*EXERCISE*.
Gather every line from the entries below that includes "computer".

*MATERIAL FOR THIS TASK*.
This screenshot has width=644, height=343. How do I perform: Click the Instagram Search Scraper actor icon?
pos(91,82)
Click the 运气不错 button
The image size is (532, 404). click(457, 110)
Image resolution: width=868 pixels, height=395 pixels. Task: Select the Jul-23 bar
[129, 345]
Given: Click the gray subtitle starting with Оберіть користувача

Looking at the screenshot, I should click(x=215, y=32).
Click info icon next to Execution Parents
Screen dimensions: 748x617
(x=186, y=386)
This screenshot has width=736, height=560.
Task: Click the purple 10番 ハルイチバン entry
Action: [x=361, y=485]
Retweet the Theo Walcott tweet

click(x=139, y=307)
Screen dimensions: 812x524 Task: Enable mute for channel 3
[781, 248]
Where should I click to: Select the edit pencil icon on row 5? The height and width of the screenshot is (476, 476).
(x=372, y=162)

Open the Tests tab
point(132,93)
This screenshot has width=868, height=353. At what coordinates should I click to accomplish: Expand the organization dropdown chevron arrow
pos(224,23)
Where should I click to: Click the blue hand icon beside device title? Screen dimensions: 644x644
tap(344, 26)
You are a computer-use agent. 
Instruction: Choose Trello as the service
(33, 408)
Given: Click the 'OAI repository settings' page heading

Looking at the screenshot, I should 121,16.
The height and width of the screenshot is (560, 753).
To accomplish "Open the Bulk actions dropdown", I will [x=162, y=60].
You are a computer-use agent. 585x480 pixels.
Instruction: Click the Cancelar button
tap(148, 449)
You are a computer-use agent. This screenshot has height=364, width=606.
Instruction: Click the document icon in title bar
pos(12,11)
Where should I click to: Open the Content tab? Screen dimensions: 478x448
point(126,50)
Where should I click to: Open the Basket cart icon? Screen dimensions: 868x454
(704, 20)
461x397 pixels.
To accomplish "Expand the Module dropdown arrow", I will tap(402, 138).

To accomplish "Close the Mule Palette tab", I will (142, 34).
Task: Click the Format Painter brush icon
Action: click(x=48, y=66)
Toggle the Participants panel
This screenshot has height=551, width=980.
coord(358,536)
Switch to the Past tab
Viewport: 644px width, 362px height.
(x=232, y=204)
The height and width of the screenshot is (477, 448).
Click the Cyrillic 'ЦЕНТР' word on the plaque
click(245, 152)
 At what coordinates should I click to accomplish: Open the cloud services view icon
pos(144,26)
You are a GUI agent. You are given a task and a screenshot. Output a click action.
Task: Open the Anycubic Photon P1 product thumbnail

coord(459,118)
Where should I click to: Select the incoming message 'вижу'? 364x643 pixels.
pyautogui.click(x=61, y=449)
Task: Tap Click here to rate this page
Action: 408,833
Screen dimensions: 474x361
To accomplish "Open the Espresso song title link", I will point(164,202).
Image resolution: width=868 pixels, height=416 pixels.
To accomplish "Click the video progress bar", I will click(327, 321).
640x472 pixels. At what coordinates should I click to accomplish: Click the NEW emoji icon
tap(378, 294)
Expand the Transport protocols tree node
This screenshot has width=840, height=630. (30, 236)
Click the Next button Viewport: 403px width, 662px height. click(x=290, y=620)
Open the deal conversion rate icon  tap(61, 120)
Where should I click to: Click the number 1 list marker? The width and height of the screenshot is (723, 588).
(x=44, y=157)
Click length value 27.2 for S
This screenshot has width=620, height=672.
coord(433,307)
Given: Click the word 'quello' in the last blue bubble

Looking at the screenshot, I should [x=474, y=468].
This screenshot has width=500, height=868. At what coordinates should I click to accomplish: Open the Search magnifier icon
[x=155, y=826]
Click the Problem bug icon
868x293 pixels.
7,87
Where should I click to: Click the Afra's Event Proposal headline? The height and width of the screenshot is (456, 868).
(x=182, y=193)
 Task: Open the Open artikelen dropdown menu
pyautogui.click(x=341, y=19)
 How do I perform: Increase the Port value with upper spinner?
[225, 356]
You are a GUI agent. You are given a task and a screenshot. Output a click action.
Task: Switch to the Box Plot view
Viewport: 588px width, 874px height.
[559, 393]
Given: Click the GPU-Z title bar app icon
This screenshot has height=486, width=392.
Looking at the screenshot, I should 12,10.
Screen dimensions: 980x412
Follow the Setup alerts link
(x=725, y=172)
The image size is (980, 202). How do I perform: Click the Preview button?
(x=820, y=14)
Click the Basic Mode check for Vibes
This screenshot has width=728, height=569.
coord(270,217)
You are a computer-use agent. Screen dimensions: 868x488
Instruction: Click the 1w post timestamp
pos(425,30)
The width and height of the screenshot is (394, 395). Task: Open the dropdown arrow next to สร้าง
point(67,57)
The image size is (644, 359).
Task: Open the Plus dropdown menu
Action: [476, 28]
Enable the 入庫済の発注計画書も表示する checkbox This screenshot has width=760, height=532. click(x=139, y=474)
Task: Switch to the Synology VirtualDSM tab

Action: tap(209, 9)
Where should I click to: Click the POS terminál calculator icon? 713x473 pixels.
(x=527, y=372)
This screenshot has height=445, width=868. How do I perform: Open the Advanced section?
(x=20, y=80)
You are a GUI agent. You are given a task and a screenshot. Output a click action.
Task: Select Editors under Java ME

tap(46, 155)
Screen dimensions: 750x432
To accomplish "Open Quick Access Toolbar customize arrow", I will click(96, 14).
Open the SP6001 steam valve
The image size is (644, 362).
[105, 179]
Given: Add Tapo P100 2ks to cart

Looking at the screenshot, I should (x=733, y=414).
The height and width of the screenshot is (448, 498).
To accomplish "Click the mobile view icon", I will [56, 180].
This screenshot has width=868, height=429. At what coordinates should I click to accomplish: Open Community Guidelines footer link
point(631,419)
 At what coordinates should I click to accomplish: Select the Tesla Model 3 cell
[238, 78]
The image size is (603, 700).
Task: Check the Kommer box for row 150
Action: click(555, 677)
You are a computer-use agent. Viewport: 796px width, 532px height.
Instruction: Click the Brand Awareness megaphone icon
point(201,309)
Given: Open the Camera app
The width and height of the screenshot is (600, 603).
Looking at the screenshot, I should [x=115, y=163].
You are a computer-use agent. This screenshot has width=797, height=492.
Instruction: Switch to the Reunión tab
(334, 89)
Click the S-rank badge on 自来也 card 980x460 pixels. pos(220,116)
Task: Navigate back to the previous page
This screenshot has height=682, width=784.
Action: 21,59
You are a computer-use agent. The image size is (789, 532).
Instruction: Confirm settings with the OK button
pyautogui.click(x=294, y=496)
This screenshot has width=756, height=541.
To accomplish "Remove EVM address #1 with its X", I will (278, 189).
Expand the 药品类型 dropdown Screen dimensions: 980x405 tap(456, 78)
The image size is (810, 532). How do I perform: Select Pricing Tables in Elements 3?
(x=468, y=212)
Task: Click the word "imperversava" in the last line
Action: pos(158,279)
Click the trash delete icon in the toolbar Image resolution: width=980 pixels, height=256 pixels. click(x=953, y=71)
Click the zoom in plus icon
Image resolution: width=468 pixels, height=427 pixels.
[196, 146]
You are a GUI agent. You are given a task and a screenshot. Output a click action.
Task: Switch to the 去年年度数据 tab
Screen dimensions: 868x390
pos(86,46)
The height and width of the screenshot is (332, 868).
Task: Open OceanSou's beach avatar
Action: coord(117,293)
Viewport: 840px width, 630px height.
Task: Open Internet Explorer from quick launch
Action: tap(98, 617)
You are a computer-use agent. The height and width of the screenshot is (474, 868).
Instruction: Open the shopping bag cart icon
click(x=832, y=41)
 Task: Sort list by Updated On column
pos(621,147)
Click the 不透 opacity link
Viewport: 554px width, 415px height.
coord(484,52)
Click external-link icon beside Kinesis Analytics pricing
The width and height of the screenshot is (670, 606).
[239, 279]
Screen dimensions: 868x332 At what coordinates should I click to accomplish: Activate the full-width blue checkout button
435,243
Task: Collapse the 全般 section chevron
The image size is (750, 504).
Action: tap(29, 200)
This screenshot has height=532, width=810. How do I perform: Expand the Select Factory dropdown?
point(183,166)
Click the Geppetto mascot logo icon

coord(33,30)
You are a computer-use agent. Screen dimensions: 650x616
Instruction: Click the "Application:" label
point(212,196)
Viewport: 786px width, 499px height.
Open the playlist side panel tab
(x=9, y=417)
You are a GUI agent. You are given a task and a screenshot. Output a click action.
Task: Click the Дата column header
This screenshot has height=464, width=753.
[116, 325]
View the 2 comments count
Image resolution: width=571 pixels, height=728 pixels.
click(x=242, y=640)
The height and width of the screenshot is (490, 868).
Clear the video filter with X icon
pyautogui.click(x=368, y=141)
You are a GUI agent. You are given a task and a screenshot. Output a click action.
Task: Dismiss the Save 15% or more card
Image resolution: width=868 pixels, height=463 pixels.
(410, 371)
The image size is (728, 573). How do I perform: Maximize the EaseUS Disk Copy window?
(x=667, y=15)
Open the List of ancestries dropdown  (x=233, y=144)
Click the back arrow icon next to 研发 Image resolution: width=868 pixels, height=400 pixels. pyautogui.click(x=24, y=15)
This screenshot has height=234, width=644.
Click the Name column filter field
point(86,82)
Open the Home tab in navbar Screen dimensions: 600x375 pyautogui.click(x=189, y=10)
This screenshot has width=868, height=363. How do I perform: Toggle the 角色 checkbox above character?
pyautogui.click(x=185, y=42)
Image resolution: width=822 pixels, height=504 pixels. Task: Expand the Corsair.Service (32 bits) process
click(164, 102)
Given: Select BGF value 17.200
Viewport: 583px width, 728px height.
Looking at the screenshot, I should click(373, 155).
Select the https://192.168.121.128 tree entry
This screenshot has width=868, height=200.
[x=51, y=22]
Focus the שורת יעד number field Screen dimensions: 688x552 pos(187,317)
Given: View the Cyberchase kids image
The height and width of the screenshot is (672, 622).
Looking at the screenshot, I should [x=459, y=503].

*RESULT BELOW*.
You are a computer-use agent. 
You are a computer-use agent. 585x480 pixels.
You are a computer-use agent. This screenshot has height=364, width=606.
You are a computer-use agent. Screen dimensions: 868x488
You are a computer-use agent. Viewport: 796px width, 532px height.
You are a computer-use agent. This screenshot has width=797, height=492.
You are a computer-use agent. The image size is (789, 532).
You are a computer-use agent. The height and width of the screenshot is (474, 868).
You are a computer-use agent. Screen dimensions: 650x616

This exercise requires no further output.